[Excerpted text — start]

It is with a heavy heart that we have to say goodbye to our dear comrade and friend Laura Ramírez Palacio who left us recently. A talented artist and researcher, she was an active member of the research project Partisan Resistance(s) [Ré.Part]. In 2019, during the inaugural event of the Ré.Part project (International Conference Solidarités transnationales et culture visuelle) she presented a paper that analysed the aesthetic and formal characteristics of visual artefacts of solidarity and propaganda, defining their impact on the social constructions of childhood. In the final part of this contribution, entitled Visual reverberations: mapping solidarity networks with Nicaragua and El Salvador in the 1980s, Laura talked about Patango, a child combatant who shatters the paradigms of the bearded guerrilla with starred beret. In her article Infancia y revolución. Reflexiones sobre la figura del niño combatiente dentro de las narrativas visuales revolucionarias y de liberación a partir los casos de Nicaragua y El Salvador en la década de 1980 for this special issue “Partisan Genealogies: Radical Visual (and Policial) Practices” of Artl@s bulletin Patango returns; this time within a dense and well-articulated argument regarding the narratives of revolutionary visual tools and their multidirectionality that emerged from her transatlantic research and conversations and that testifies to her acute sensibility and strong personal engagement.

[Excerpted text — finish]
[Provided material — start]

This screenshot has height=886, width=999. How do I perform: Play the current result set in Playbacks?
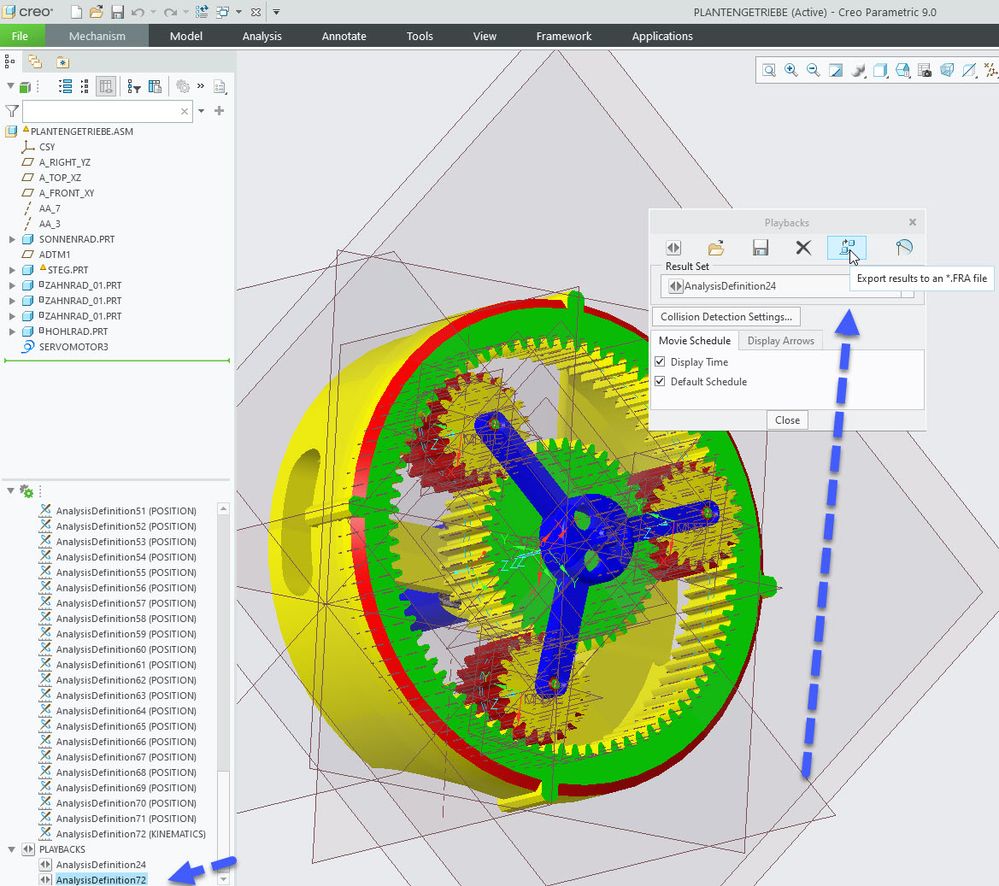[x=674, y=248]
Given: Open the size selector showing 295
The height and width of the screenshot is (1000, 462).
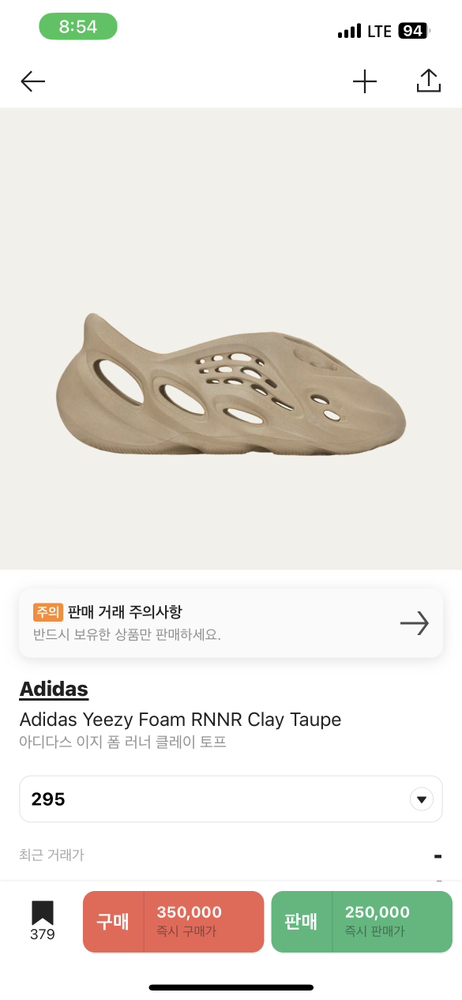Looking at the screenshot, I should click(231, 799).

[Provided material — finish]
[Provided material — start]

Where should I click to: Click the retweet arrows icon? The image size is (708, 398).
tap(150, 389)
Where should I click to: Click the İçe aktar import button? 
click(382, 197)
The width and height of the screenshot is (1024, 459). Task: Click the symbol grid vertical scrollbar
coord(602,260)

[Provided material — finish]
[Provided material — start]

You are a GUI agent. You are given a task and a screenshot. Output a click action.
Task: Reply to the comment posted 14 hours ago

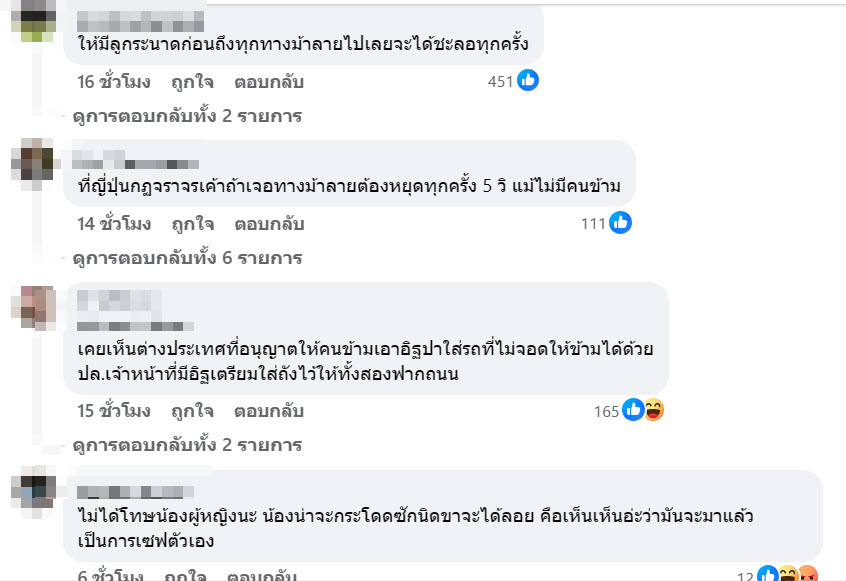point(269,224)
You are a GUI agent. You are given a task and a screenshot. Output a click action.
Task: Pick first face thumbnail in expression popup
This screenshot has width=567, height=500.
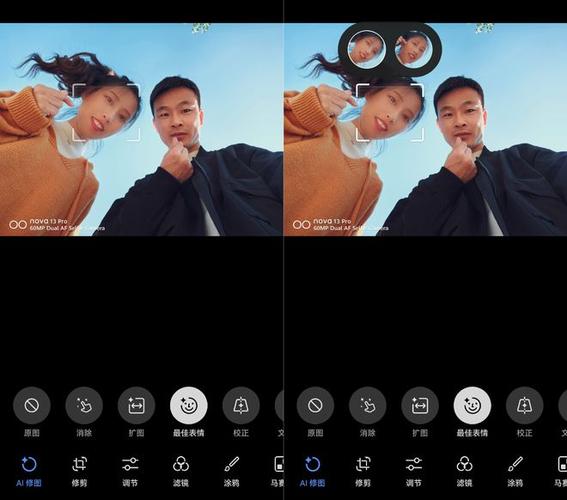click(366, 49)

[Provided material — finish]

* **Task brief**
Continue the tribute to Laura Ramírez Palacio, starting after its final sentence.

* **Answer for the task**
Laura’s critical acumen, her enthusiasm and intellectual generosity were invaluable to Ré.Part, the project within which we shared concerns, reflections, and experiences throughout several years. Due to the CoVid Pandemic, some of our meetings were online, thus providing also visual access to our private spaces; Laura had always her home-atelier as a backdrop, integrating her drawings and creativity to our intellectual exchanges. Many of the artworks she had created in the midst of the pandemic, and which became next to her faithful dog Arroz a familiar image, would be exhibited shortly afterwards in Madrid and Turin; others had already travelled to Berlin, Zurich and Bogotá. Laura’s home-atelier reflected her profound intellectual and emotional life and one could see their echoes and impulses reverberating from the walls, in various pencil drawings whose strokes had frozen and in others that were in full dance.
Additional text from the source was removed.